------ Text segment
# kello...; possessive pronoun + object



## Carrot Ironfoundersson

Hyvää päivää!

Minulla on kaksi kysymystä:

1)In a phrase _juna tulee kello puoli yhdeksän_, if I want to write the time in digits, should I write _juna tulee 8:30_ or maybe juna tulee kello 8:30?

2)Can I _say se on taloni_ without "minun"?  Doesn't the suffix "ni" speak for itself?

Kiitos!


----------



## JukkaT

1) You should write it _juna tulee 8.30 _or _juna tulee kello 8.30_  Well, they are both ok, but in my opinion the first one is better (the latter one is used in very formal contexts). Notice that we use a point to separate hours and minutes. And we usually say _juna tulee puoli yhdeksältä_ rather than _juna tulee kello puoli yhdeksän._

2) It depends on the context. But in a phrase like that, I would probably use "_minun_"
- Kenen talo tuo on?
- Se on minun (taloni).   

- Mikä tuo on?
- Se on minun taloni.

But...
Taloni on punainen.
Aion maalata taloni siniseksi.

In spoken language it is normal not to use possessive suffixes:
Se on mun talo.
Mun talo on punane.
Aion maalata mun talon punaseks.


----------



## Carrot Ironfoundersson

JukkaT said:


> 1) You should write it _juna tulee 8.30 _or _juna tulee kello 8.30_  Well, they are both ok, but in my opinion the first one is better (the latter one is used in very formal contexts). Notice that we use a point to separate hours and minutes. And we usually say _juna tulee puoli yhdeksältä_ rather than _juna tulee kello puoli yhdeksän._
> 
> 2) It depends on the context. But in a phrase like that, I would probably use "_minun_"
> - Kenen talo tuo on?
> - Se on minun (taloni).
> 
> - Mikä tuo on?
> - Se on minun taloni.
> 
> But...
> Taloni on punainen.
------------
------ Listed records
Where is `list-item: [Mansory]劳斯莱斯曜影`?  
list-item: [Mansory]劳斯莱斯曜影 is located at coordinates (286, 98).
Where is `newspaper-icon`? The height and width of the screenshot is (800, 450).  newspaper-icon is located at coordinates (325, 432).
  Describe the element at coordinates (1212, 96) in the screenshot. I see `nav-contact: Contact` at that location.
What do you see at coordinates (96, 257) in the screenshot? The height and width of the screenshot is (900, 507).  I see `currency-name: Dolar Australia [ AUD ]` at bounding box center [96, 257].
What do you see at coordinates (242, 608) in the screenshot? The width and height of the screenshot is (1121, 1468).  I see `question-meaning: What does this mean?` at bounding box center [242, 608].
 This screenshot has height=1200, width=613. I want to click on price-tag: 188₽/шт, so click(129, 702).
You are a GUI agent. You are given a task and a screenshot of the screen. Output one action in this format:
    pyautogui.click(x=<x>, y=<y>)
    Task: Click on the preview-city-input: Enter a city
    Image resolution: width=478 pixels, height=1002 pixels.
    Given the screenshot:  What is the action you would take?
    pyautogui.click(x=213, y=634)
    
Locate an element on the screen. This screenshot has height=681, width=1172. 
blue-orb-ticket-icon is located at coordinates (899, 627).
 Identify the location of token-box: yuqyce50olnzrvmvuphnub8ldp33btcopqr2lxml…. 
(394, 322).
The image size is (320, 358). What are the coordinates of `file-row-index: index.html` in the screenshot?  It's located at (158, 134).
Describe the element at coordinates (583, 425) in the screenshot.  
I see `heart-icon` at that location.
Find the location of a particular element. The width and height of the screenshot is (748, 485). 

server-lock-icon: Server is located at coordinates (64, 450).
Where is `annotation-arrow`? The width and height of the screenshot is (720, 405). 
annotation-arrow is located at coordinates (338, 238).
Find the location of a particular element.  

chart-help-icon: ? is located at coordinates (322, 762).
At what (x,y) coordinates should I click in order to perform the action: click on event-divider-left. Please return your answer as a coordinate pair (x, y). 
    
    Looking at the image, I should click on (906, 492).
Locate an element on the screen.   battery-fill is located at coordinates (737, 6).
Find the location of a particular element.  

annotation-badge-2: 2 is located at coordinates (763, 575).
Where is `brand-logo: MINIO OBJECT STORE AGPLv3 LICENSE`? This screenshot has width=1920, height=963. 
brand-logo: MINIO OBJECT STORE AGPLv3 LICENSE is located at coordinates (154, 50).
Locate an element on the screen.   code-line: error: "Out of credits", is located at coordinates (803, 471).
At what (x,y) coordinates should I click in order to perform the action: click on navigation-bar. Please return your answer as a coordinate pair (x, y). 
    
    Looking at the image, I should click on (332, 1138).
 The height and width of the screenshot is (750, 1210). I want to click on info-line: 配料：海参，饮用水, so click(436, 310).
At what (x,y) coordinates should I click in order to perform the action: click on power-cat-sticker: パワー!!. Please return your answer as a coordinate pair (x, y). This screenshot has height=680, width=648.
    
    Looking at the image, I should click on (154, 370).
------------
__Problems and tasks__
1. Summarize the Finnish forum thread in two sentences.
2. Continue the Finnish forum thread from its last line.
The records are separate from the Finnish forum thread.

__Answers to this exercise__
1. A learner asks whether the time in "juna tulee kello puoli yhdeksän" can be written in digits, and whether "se on taloni" works without "minun." JukkaT replies that "juna tulee 8.30" and "juna tulee kello 8.30" are both fine, with a point separating hours and minutes, and would probably use "minun" in such a phrase, adding that spoken language normally leaves out possessive suffixes.

2.
> Aion maalata taloni siniseksi.
> 
> In spoken language it is normal not to use possessive suffixes:
> Se on mun talo.
> Mun talo on *puna(i?)ne(n?)*.
> Aion maalata mun talon *puna(i?)seks(i?)*.



Very interesting, thanks. Although I'm a bit confused about the words in bold... **


----------



## etrade

Carrot Ironfoundersson said:


> Very interesting, thanks. Although I'm a bit confused about the words in bold... **



One style of spoken language. Do not learn it !


----------



## Carrot Ironfoundersson

> One style of spoken language. Do not learn it !


Got it! It's way too early for me to try to grasp all these subtleties... 

Now back to time telling:



> And we usually say *juna tulee puoli yhdeksältä *rather than _juna tulee kello puoli yhdeksän_


Ok, I come to understand that in informal speech _kello _can be omitted. Fine. And ablative is used with half or whole hours, that is _puoli yhdeksältä_ but _varttia vaille yhdeksän, kymmenen yli seitsemän  _and so on...


----------



## Hakro

JukkaT said:


> 1) You should write it _juna tulee 8.30 _or _juna tulee kello 8.30_  Well, they are both ok, but in my opinion the first one is better (the latter one is used in very formal contexts).


That's your opinion, OK, but not mine, and I'd guess that many people who really care about the language they speak ad write wouldn't agree with you.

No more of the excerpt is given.